EXERCISE DESCRIPTION — Your answer should be an exact copy of the lines from the one containing "Screen dimensions: 1128x545" through the last line of the records below, without any pictures.

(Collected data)

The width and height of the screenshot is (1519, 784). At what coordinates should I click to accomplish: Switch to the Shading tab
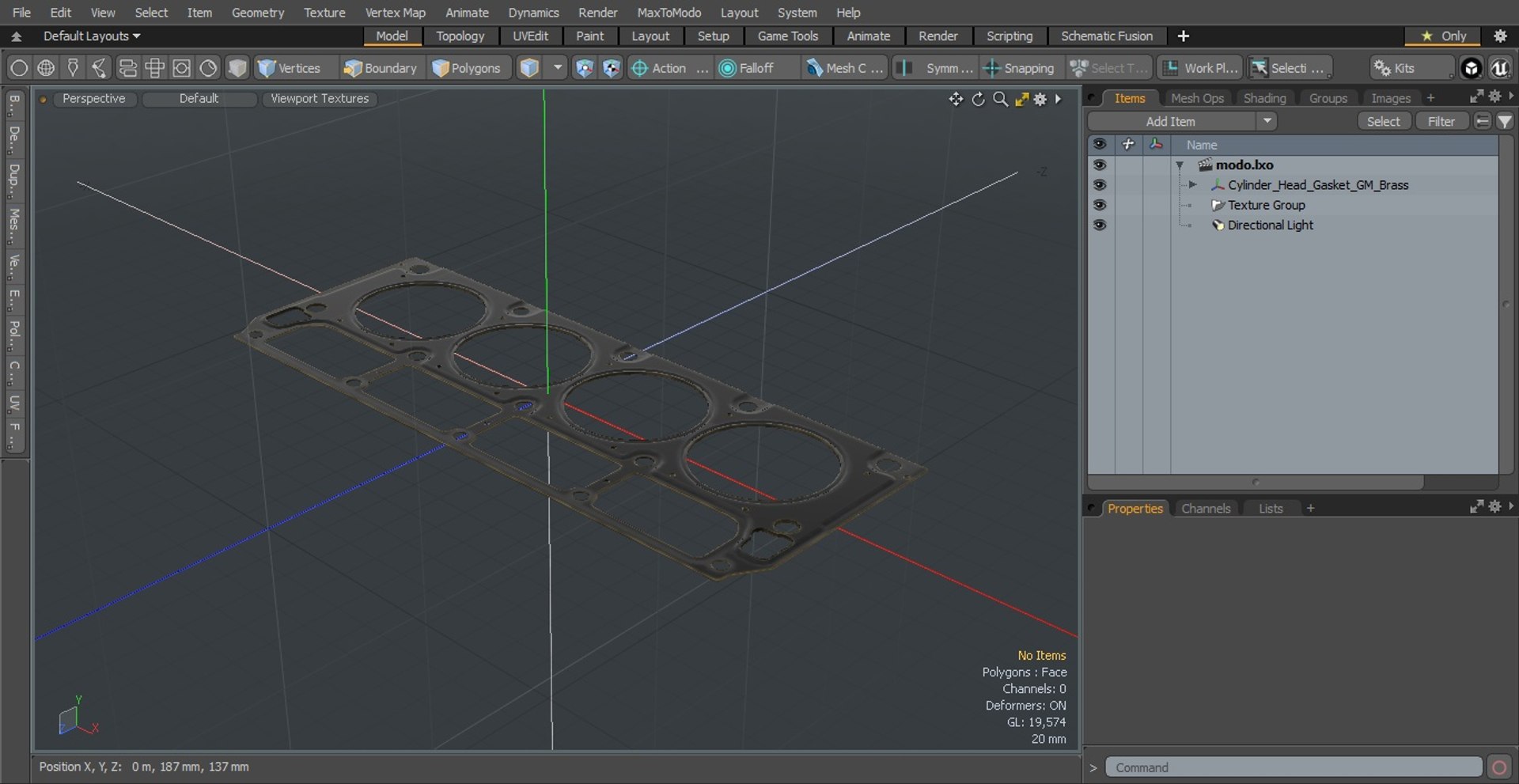coord(1264,98)
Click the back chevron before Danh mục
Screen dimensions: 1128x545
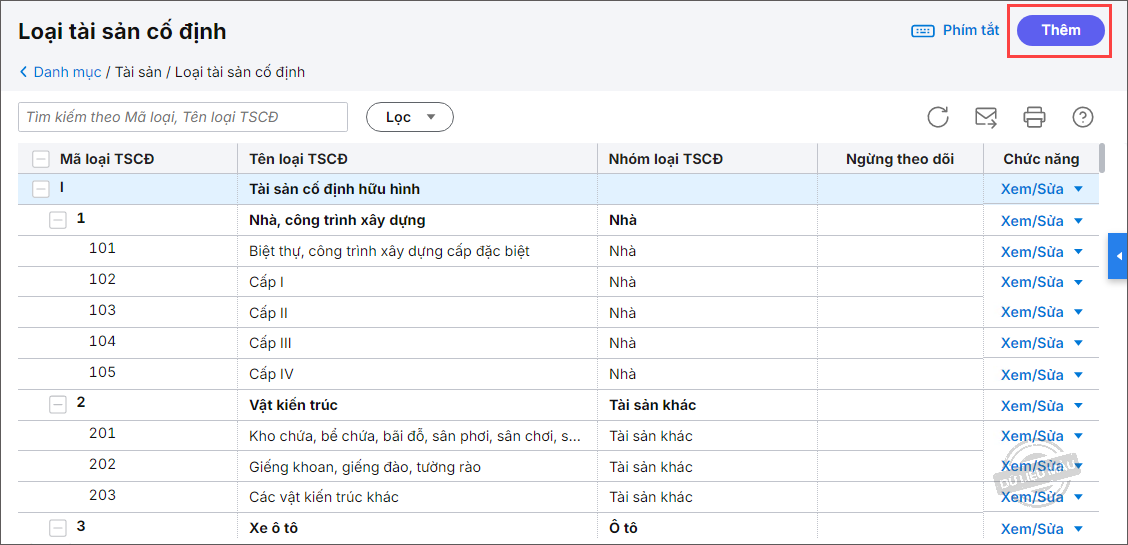(24, 72)
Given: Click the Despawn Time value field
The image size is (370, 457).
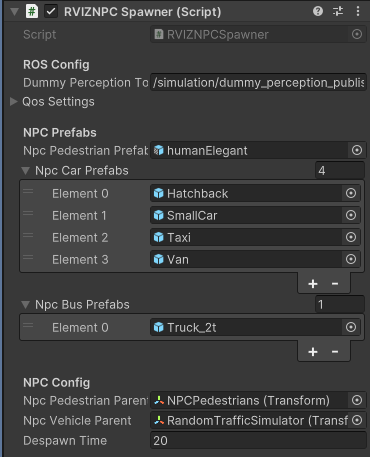Looking at the screenshot, I should (258, 441).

RESULT FOR THIS EXERCISE —
Screen dimensions: 1128x545
(24, 72)
Given: Click the Despawn Time value field
The image size is (370, 457).
Looking at the screenshot, I should (258, 441).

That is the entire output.